Adding cetuximab to chemoradiation yielded better locoregional failure rates than historical data in a small trial of patients with squamous cell carcinoma of the anal canal, but the treatment resulted in substantial toxicity.
Adding cetuximab to chemoradiation (CRT) yielded better locoregional failure (LRF) rates than historical data in a small trial of patients with squamous cell carcinoma of the anal canal, but the treatment resulted in substantial toxicity.
Squamous cell carcinoma of the anal canal is a relatively rare cancer that is potentially curable with sphincter-sparing definitive chemoradiation. LRF occurs in as many as one third of patients, however. “New approaches are needed to develop more effective therapies that result in improved local and systemic disease control,” wrote study authors led by Joseph A. Sparano, MD, of Montefiore Medical Center in New York. Cetuximab enhances radiation therapy’s effect in human papilloma virus (HPV)-associated oropharyngeal cancer, so researchers hypothesized that it might reduce LRF in squamous cell carcinoma of the anal canal.
The new study included 61 patients with stage I–III squamous cell carcinoma of the anal canal; patients received CRT including cisplatin, fluorouracil, and radiation therapy to the primary tumor and to regional lymph nodes, along with eight once-weekly doses of cetuximab. The first 28 patients were treated with neoadjuvant chemotherapy (arm A), and the other 33 were not (arm B). The results were published online ahead of print in the Journal of Clinical Oncology.

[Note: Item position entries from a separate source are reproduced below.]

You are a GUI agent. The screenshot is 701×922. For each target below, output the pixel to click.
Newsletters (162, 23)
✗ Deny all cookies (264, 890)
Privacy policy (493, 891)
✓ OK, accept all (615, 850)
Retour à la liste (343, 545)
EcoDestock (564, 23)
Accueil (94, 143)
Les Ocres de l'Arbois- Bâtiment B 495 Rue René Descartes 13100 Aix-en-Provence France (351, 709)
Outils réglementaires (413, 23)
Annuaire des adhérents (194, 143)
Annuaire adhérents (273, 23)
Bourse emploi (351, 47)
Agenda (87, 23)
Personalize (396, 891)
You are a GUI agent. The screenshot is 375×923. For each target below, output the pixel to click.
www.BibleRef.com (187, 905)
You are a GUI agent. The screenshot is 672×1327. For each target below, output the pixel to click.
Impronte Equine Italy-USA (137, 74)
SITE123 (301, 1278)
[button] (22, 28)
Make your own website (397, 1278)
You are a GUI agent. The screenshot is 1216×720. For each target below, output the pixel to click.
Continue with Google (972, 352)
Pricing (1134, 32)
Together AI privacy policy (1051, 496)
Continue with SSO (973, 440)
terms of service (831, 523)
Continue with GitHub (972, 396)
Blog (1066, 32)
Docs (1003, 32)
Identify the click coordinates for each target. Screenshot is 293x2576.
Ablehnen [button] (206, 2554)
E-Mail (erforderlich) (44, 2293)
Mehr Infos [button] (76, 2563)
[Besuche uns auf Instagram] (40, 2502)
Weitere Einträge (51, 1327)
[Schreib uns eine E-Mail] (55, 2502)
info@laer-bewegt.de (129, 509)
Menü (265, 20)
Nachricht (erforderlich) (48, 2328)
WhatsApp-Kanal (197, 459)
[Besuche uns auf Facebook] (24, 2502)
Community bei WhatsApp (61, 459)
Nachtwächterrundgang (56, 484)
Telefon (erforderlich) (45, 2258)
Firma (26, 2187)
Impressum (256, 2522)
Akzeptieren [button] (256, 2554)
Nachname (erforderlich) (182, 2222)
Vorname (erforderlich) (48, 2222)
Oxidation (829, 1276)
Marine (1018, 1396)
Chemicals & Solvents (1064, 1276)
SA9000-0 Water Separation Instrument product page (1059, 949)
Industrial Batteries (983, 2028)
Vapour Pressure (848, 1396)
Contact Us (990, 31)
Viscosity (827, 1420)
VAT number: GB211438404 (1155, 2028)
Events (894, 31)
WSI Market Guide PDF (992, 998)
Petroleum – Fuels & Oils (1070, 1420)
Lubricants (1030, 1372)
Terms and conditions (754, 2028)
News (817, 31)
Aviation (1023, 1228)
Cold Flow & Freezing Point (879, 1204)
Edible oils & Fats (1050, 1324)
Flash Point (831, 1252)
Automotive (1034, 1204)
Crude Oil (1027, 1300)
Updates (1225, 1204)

At 3 years, nine patients (15%) had a locoregional recurrence; another seven patients (11%) died without locoregional recurrence (two from disease or treatment within 3 years, and five from other or unknown causes). The remaining 45 patients (74%) did not have an LRF event. The 3-year LRF rate was 23%.
There was an objective response rate of 65%, and this was similar in arm A (63%) and arm B (67%). There were more complete responses in arm A than arm B (59% vs 35%). The 3-year progression-free survival rate was 68%, and the 3-year overall survival rate was 83%. The authors noted that clinical outcomes were less favorable in arm B compared with arm B, but that was likely due to a change in eligibility criteria that allowed for higher-risk disease.
There was significant toxicity with the therapy. The most common grade 3/4 adverse events included diarrhea, neutropenia, nausea, dehydration, and others. There were three deaths within 30 days of treatment completion, and one of those was deemed possibly related to treatment (arm B, renal failure and pneumonitis).
“Although these findings suggest that the addition of cetuximab to CRT for anal cancer may reduce LRF rates, toxicity was substantial, and LRF still occurs in approximately 20%, indicating the continued need for more effective and less toxic therapies,” the authors concluded.
In an accompanying editorial led by Rob Glynne-Jones, MD, of Mount Vernon Hospital in the United Kingdom, experts noted that future trials should be designed for patients with both HPV-positive and HPV-negative disease, and should be stratified according to smoking status and disease staging. “Successful validation of these approaches will allow more effective selection of individualized treatment of patients, in both the context of routine care and clinical trials,” they wrote.